→ **WHAT YOU SHOULD DO**
Extract precisely the lines that run from the line containing "Image resolution: width=1247" to the end of the records below, with both ends included and pictures omitted.

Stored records
● ● ● ● ● ● ●

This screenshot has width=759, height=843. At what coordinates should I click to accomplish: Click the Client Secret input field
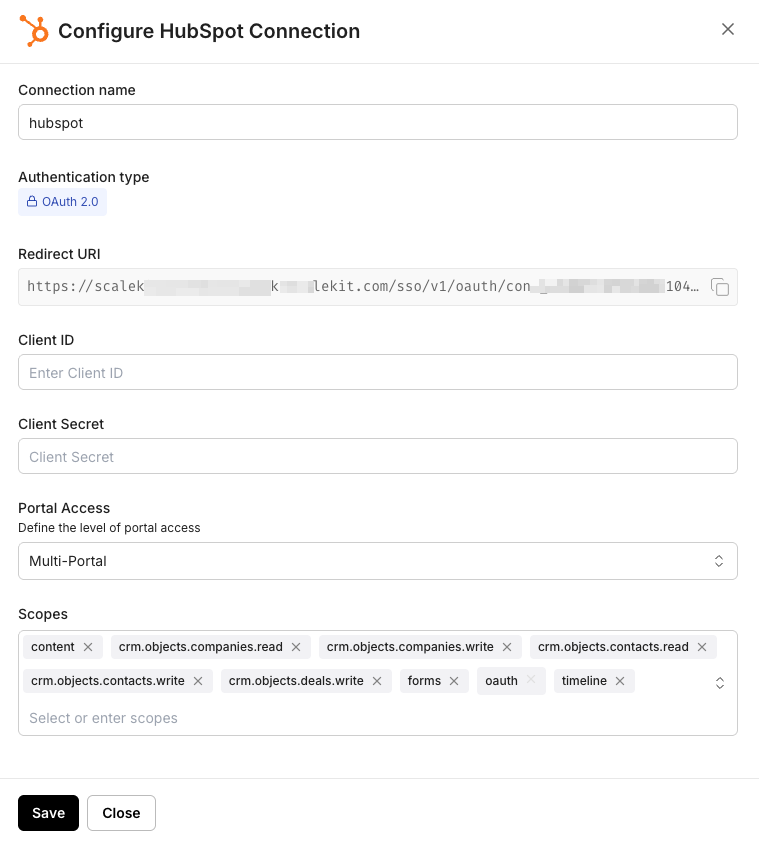(x=377, y=456)
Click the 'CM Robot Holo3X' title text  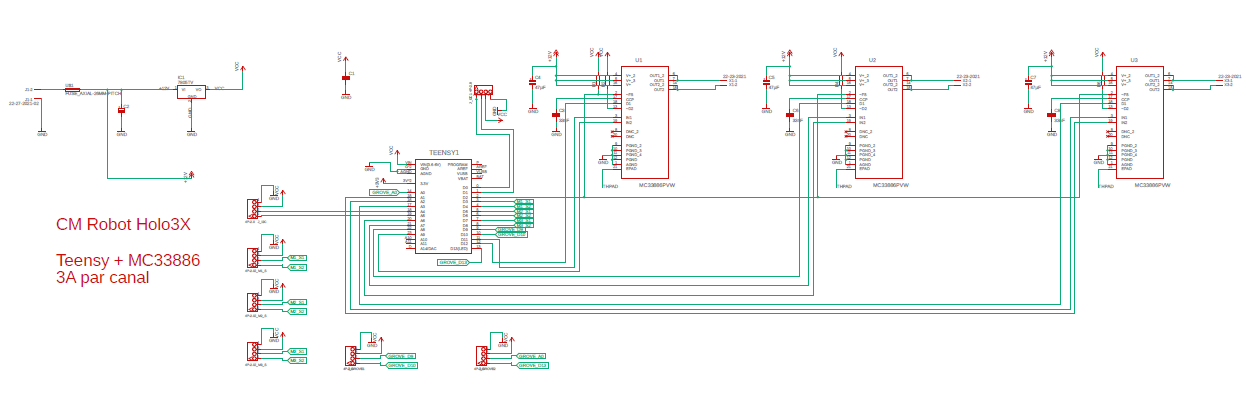tap(123, 224)
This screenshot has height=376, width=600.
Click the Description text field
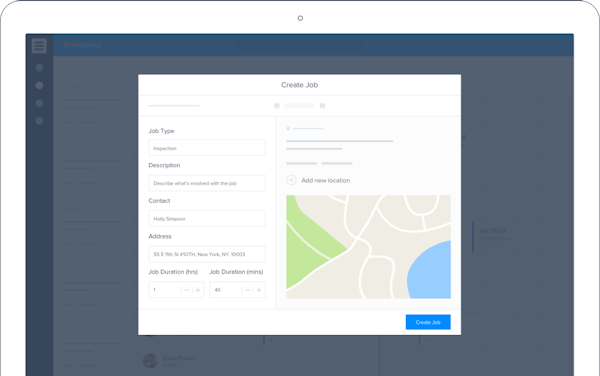point(207,183)
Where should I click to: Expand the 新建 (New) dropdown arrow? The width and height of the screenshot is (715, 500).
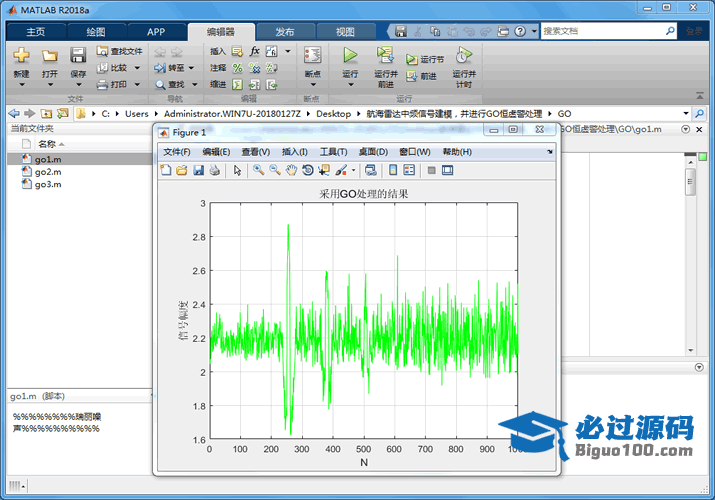click(x=21, y=85)
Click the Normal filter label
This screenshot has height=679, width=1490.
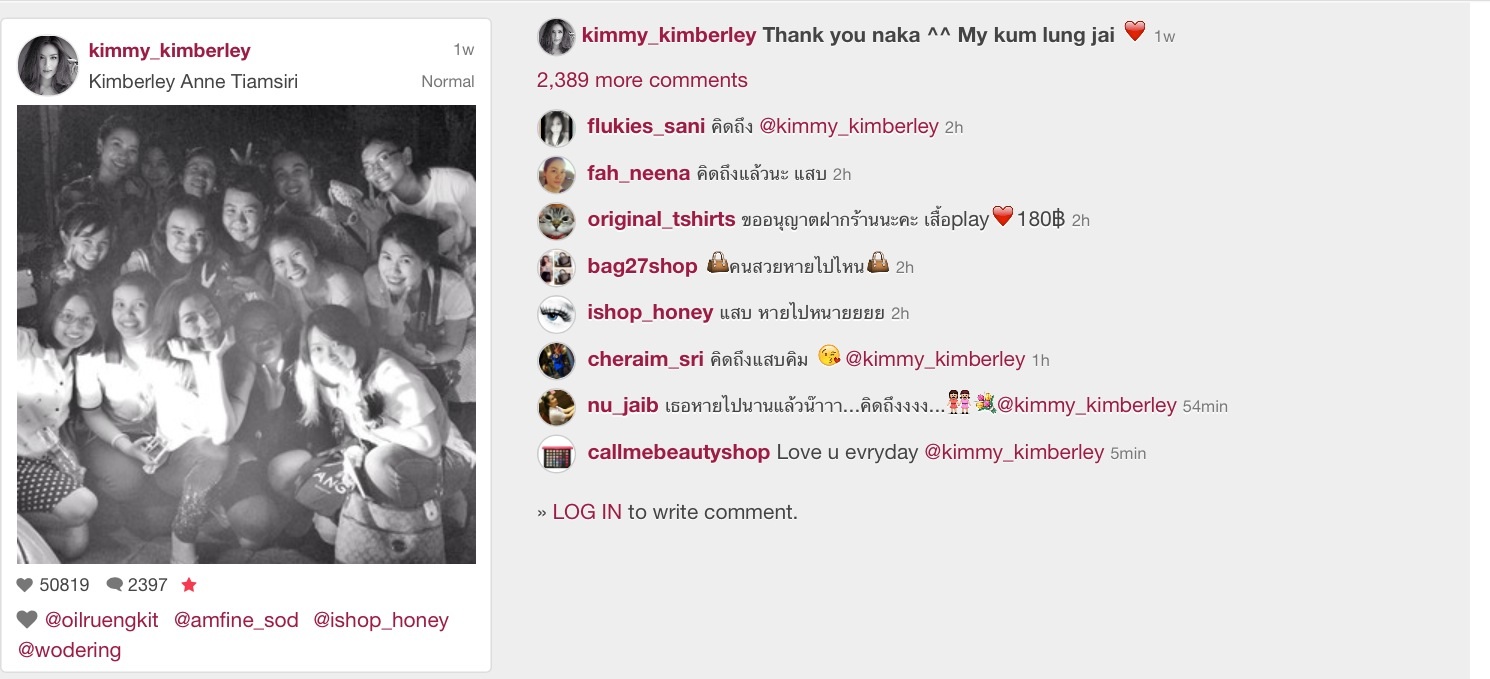click(448, 82)
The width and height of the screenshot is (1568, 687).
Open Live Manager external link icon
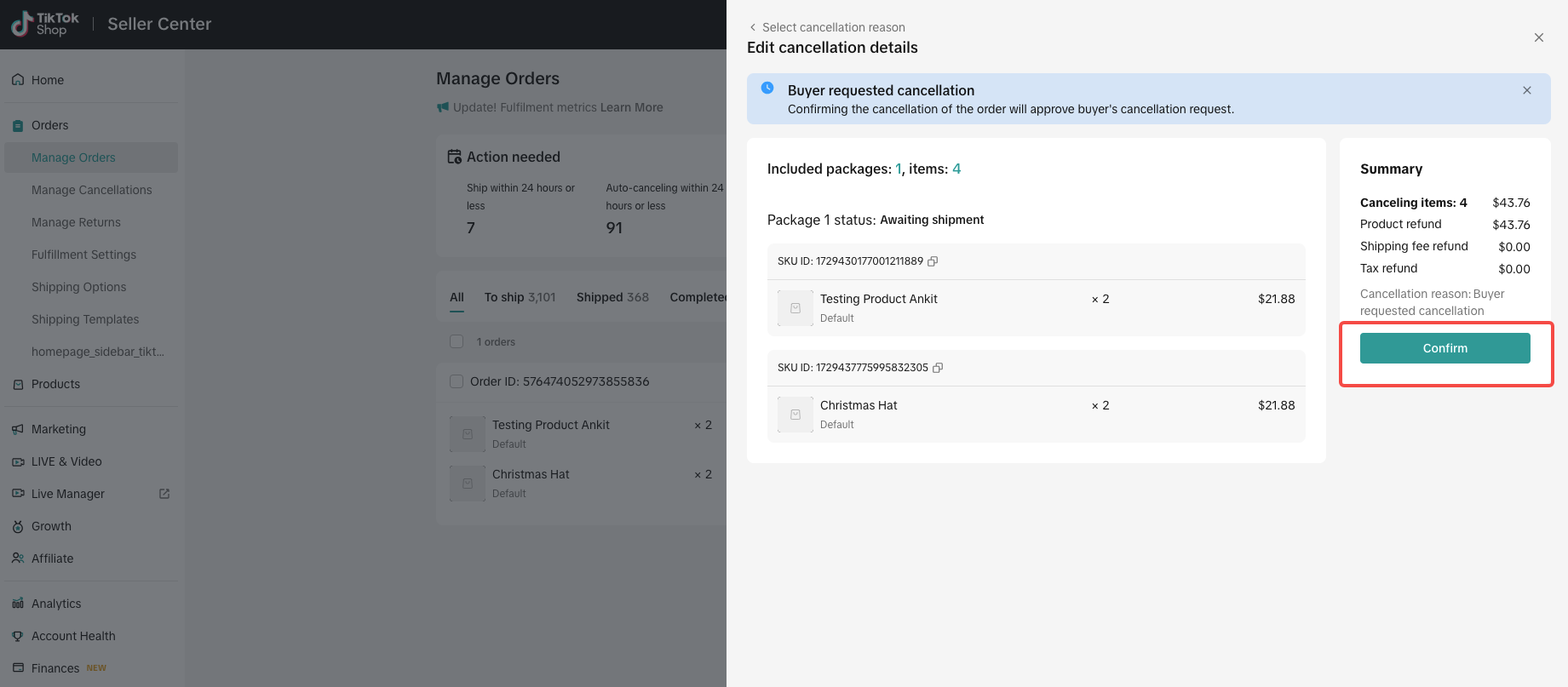(x=164, y=494)
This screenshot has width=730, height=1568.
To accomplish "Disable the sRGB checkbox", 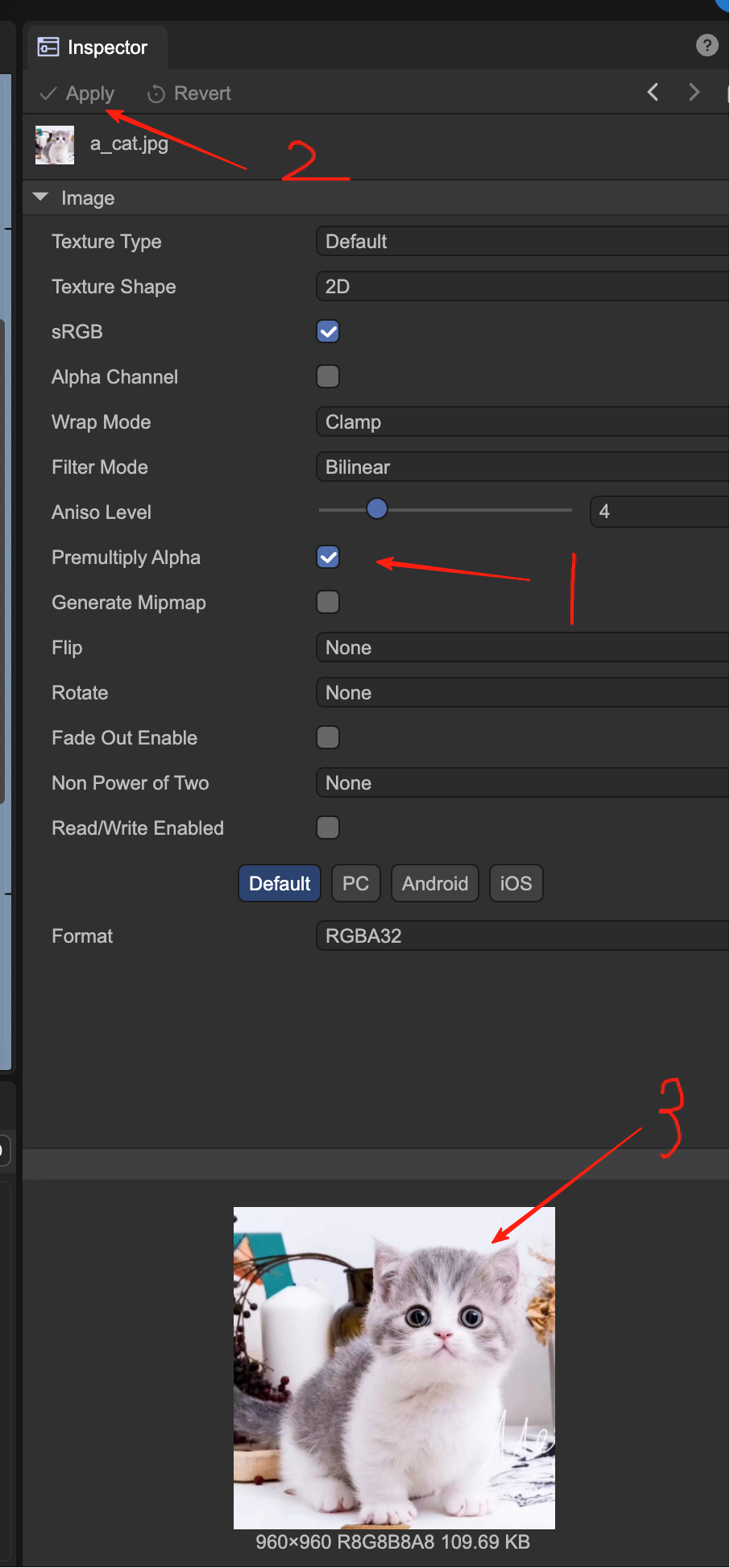I will pos(328,332).
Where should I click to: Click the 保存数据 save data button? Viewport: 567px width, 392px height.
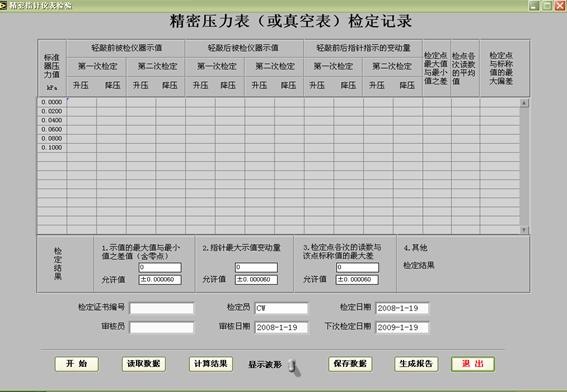click(350, 364)
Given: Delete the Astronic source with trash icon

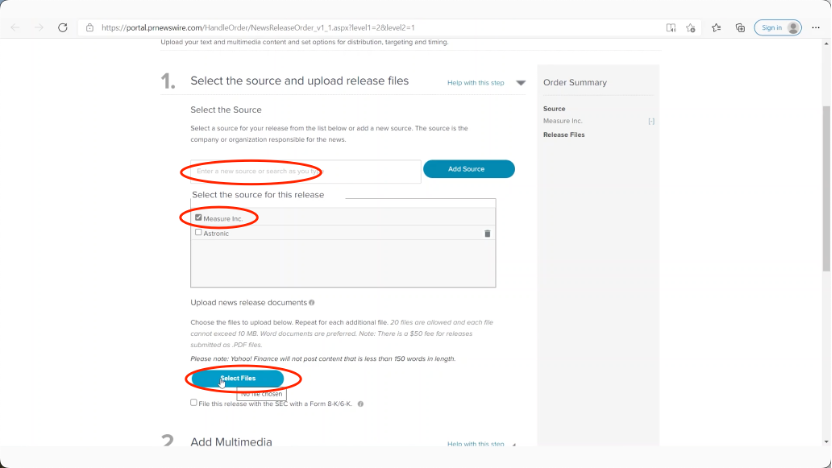Looking at the screenshot, I should 487,233.
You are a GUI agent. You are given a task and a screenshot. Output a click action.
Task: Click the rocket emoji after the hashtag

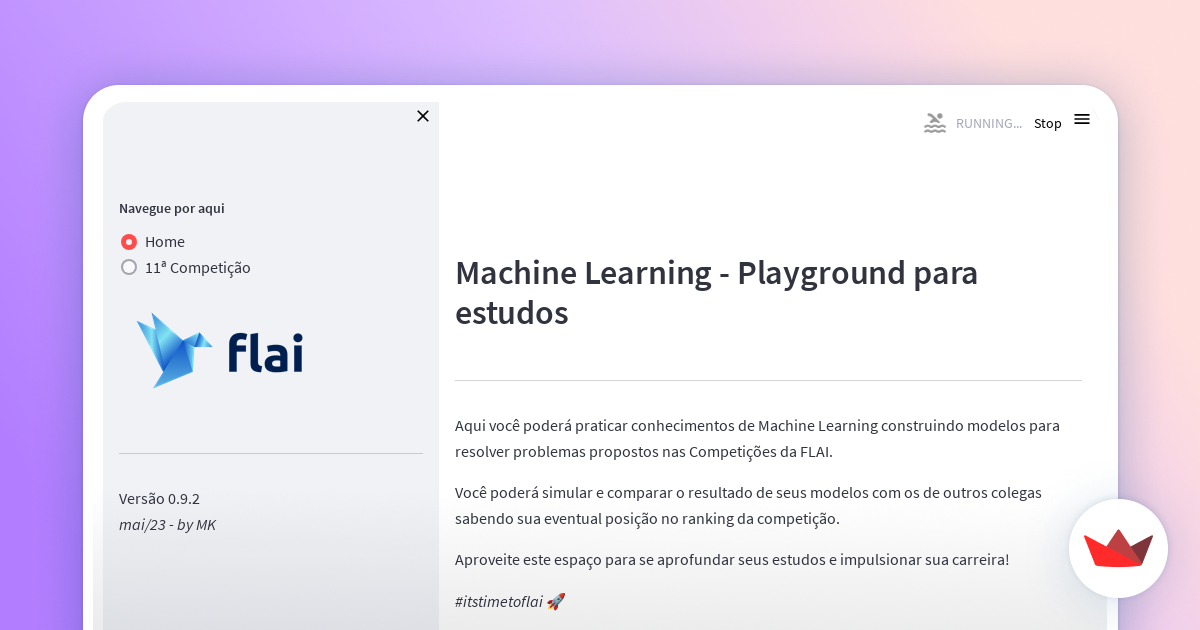click(x=556, y=601)
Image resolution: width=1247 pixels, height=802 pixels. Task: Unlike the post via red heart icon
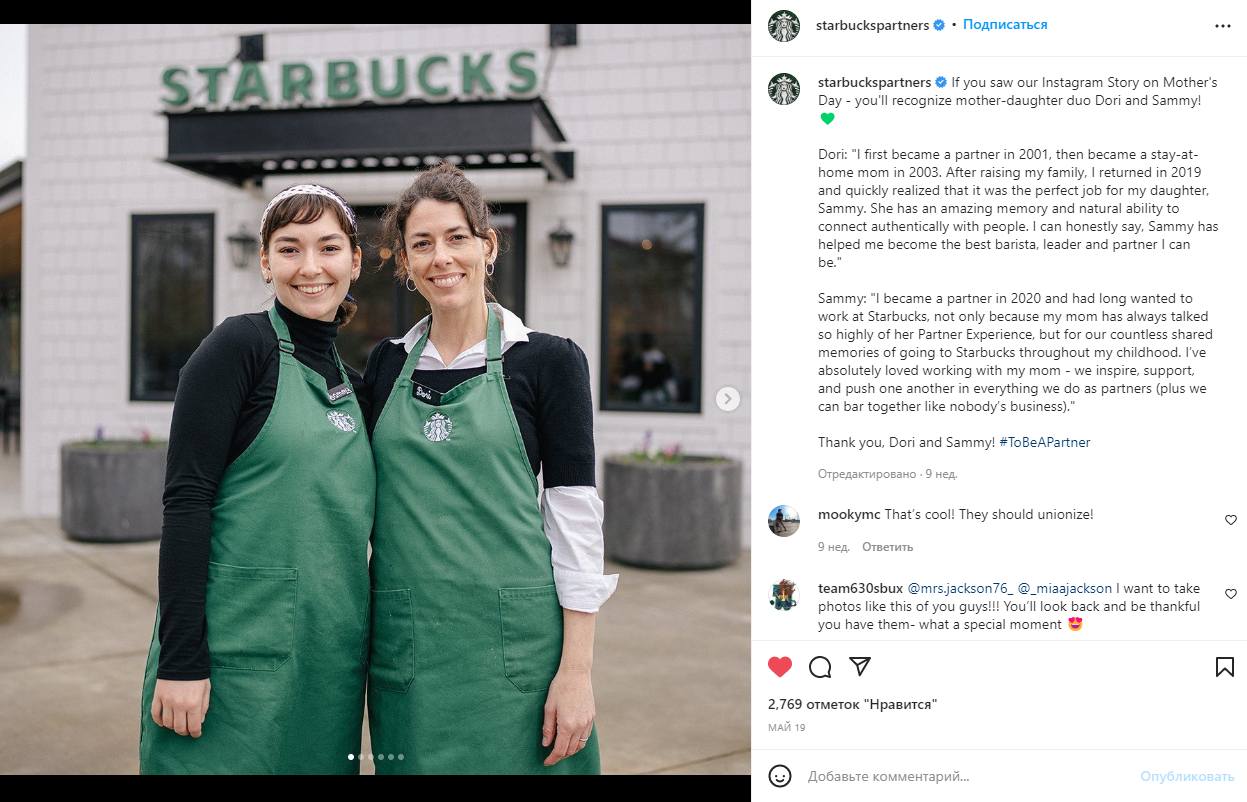780,667
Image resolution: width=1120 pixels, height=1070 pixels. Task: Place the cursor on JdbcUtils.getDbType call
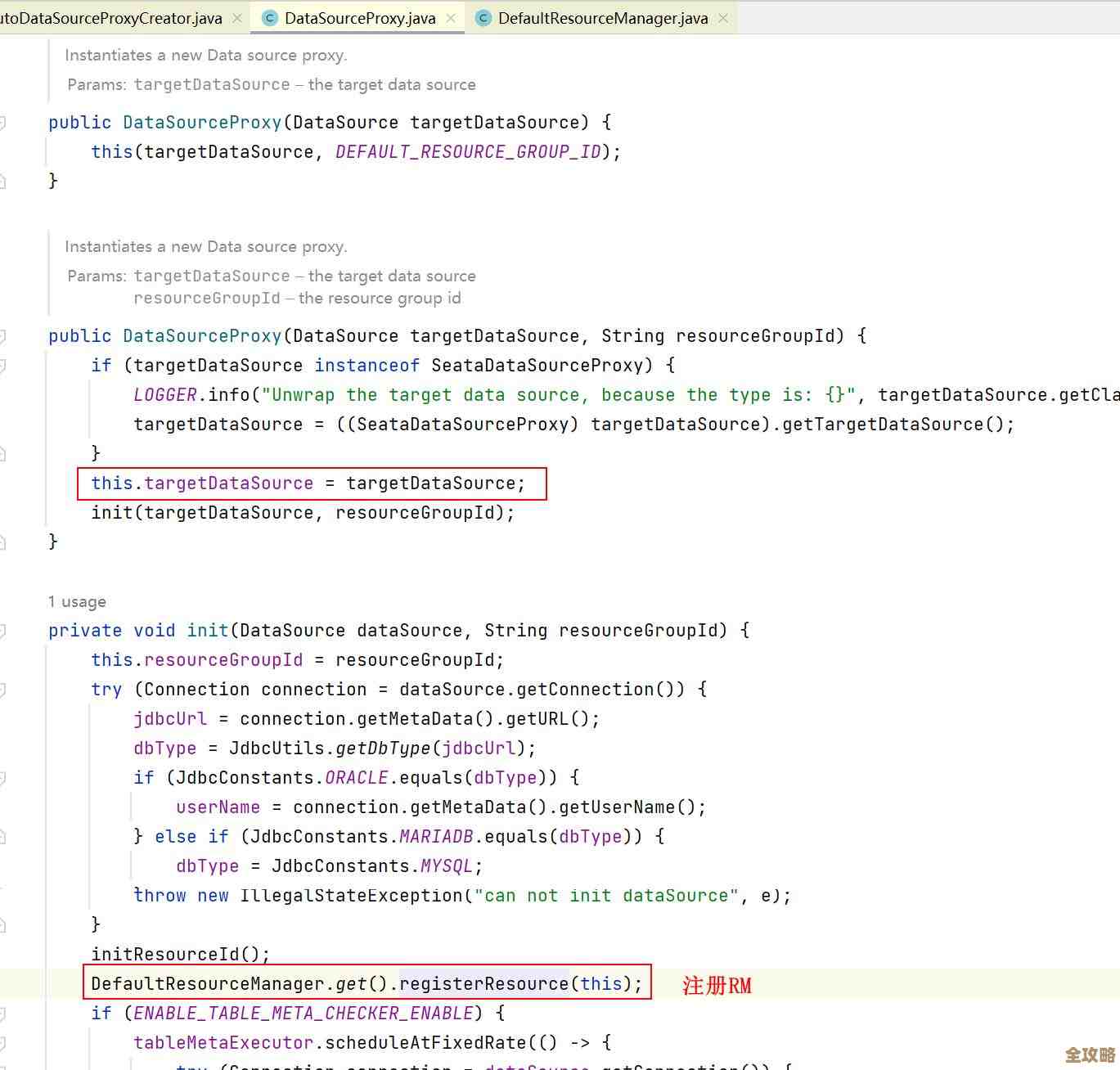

● ● ● ● ● ● ●

→ **OUTPUT BELOW**
Image resolution: width=1247 pixels, height=802 pixels. Task: Unlike the post via red heart icon
780,667
Image resolution: width=1120 pixels, height=1070 pixels. Task: Place the cursor on JdbcUtils.getDbType call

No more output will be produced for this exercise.